Question

If the point $P(x,y)$ is equidistant from the points $A(a+b,b-a)$ and $B(a-b,a+b)$, prove that $bx=ay$.

Answer 1

Step 1: Calculate the distance $PA$

Given: $P\left(x,y\right)$ is equidistant from $A(a+b,b-a)$ and $B(a-b,a+b)$.

i.e., $PA=PB$

The distance $\left(d\right)$ between two points $\left(x_1,y_1\right)$ and $\left(x_2,y_2\right)$ :

$d=\sqrt{{\left(x_2-x_1\right)}^2+{\left(y_2-y_1\right)}^2}$ [ Distance formula ]

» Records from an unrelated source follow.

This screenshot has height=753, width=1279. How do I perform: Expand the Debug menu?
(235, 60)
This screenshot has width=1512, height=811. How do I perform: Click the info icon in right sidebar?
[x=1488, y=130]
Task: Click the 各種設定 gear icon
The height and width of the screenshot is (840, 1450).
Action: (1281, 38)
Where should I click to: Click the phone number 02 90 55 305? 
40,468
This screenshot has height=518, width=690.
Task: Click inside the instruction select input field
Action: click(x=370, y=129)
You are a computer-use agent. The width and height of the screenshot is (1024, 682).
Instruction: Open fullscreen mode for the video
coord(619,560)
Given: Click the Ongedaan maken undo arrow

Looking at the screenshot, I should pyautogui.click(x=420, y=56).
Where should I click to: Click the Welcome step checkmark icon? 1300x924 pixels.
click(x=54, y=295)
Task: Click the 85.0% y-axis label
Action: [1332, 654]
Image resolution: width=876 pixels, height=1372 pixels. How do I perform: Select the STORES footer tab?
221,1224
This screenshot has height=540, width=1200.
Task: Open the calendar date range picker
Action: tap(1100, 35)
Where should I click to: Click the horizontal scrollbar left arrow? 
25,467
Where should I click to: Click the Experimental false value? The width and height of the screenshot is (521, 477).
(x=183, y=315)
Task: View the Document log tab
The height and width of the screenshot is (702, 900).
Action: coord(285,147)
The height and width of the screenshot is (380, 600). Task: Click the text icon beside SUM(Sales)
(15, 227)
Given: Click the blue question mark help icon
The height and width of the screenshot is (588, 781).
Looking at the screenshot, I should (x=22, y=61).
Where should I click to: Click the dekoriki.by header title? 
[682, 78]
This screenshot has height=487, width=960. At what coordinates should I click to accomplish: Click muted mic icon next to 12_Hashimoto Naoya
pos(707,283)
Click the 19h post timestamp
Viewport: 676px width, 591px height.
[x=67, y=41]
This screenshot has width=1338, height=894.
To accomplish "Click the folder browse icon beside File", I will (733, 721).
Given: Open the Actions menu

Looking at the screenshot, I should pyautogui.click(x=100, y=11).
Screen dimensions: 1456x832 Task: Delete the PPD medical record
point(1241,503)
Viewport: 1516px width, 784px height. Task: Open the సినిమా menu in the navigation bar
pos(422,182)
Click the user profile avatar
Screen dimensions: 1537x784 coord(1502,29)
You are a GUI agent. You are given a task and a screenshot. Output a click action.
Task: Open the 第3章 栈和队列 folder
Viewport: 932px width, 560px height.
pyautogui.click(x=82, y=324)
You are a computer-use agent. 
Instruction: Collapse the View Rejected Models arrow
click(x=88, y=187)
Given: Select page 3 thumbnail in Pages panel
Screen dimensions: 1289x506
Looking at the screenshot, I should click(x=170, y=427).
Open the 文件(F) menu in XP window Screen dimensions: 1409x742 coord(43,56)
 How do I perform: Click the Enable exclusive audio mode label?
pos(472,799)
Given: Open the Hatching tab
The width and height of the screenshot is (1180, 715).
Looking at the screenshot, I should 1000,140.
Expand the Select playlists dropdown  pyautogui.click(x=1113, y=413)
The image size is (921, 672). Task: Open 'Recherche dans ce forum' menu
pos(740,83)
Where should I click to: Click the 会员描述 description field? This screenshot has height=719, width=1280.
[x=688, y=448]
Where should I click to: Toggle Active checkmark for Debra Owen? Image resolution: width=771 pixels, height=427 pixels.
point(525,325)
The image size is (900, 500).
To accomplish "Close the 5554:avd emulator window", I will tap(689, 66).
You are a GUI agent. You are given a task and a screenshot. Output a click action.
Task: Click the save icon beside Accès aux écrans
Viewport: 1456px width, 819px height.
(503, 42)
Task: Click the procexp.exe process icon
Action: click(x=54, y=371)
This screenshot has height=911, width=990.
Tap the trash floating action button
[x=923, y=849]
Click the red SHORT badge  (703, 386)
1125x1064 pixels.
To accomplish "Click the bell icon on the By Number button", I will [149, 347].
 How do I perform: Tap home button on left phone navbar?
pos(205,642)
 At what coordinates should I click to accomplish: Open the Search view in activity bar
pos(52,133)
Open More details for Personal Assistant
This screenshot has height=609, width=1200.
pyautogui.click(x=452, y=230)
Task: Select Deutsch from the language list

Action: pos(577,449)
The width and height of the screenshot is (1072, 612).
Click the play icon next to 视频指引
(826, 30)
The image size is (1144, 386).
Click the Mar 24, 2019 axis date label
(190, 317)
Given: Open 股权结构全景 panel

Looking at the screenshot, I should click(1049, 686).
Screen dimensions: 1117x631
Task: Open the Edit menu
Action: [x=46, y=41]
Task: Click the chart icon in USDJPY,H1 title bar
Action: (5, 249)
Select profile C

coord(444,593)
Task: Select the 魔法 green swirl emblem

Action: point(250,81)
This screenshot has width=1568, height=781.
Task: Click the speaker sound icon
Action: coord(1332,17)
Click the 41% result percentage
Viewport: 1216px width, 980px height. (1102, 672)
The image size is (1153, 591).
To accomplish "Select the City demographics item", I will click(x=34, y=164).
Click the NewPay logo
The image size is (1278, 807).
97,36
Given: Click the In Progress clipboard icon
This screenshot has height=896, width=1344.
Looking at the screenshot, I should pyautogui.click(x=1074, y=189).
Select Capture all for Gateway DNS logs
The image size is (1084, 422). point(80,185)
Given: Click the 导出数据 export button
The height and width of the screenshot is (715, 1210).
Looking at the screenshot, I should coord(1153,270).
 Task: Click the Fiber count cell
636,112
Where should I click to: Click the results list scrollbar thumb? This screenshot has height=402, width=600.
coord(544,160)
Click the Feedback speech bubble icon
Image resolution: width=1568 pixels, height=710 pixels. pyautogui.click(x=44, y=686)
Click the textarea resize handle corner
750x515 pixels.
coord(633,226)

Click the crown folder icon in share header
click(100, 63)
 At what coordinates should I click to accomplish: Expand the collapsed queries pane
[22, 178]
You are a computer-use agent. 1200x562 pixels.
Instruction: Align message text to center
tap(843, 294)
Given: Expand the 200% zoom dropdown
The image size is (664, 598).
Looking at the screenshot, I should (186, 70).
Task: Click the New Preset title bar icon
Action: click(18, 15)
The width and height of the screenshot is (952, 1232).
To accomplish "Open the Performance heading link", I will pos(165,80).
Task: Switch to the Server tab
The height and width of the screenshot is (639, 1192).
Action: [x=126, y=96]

The distance between the points $P\left(x,y\right)$ and $A(a+b,b-a)$ is,

$$\begin{gathered} PA=\sqrt{{\left(a+b-x\right)}^2+{\left(b-a-y\right)}^2} \\ \Rightarrow PA=\sqrt{\left(a^2+b^2+x^2+2ab-2bx-2ax\right)+\left(b^2+a^2+y^2-2ab+2ay-2by\right)}\mathbf{[}\mathbf{\because }\mathbf{}{\mathbf{(}\mathbf{a}\mathbf{+}\mathbf{b}\mathbf{+}\mathbf{c}\mathbf{)}}^{\mathbf{2}}\mathbf{=}{\mathbf{a}}^{\mathbf{2}}\mathbf{+}{\mathbf{b}}^{\mathbf{2}}\mathbf{+}{\mathbf{c}}^{\mathbf{2}}\mathbf{+}\mathbf{2}\mathbf{a}\mathbf{b}\mathbf{+}\mathbf{2}\mathbf{b}\mathbf{c}\mathbf{+}\mathbf{2}\mathbf{c}\mathbf{a}\mathbf{]} \\ \Rightarrow PA=\sqrt{a^2+b^2+x^2+2ab-2bx-2ax+b^2+a^2+y^2-2ab+2ay-2by} \\ \Rightarrow PA=\sqrt{2a^2+2b^2+x^2+y^2-2bx-2ax+2ay-2by} \end{gathered}$$

Step 2: Calculate the distance $PB$

The distance between the points $P\left(x,y\right)$ and $B(a-b,a+b)$ is,

$$\begin{gathered} PB=\sqrt{{\left(a-b-x\right)}^2+{\left(a+b-y\right)}^2} \\ \Rightarrow PB=\sqrt{\left(a^2+b^2+x^2-2ab+2bx-2ax\right)+\left(a^2+b^2+y^2+2ab-2by-2ay\right)}\mathbf{[}\mathbf{\because }\mathbf{}{\mathbf{(}\mathbf{a}\mathbf{+}\mathbf{b}\mathbf{+}\mathbf{c}\mathbf{)}}^{\mathbf{2}}\mathbf{=}{\mathbf{a}}^{\mathbf{2}}\mathbf{+}{\mathbf{b}}^{\mathbf{2}}\mathbf{+}{\mathbf{c}}^{\mathbf{2}}\mathbf{+}\mathbf{2}\mathbf{a}\mathbf{b}\mathbf{+}\mathbf{2}\mathbf{b}\mathbf{c}\mathbf{+}\mathbf{2}\mathbf{c}\mathbf{a}\mathbf{]} \\ \Rightarrow PB=\sqrt{a^2+b^2+x^2-2ab+2bx-2ax+a^2+b^2+y^2+2ab-2by-2ay} \\ \Rightarrow PB=\sqrt{2a^2+2b^2+x^2+y^2+2bx-2ax-2by-2ay} \end{gathered}$$

Step 3: Prove the required equation

According to the question, the point $P(x,y)$ is equidistant from the points $A(a+b,b-a)$ and $B(a-b,a+b)$.

i.e., $PA=PB$

$\Rightarrow$ $\sqrt{2a^2+2b^2+x^2+y^2-2bx-2ax+2ay-2by}=\sqrt{2a^2+2b^2+x^2+y^2+2bx-2ax-2by-2ay}$

$\Rightarrow$ $2a^2+2b^2+x^2+y^2-2bx-2ax+2ay-2by=2a^2+2b^2+x^2+y^2+2bx-2ax-2by-2ay$ [Squaring on both sides]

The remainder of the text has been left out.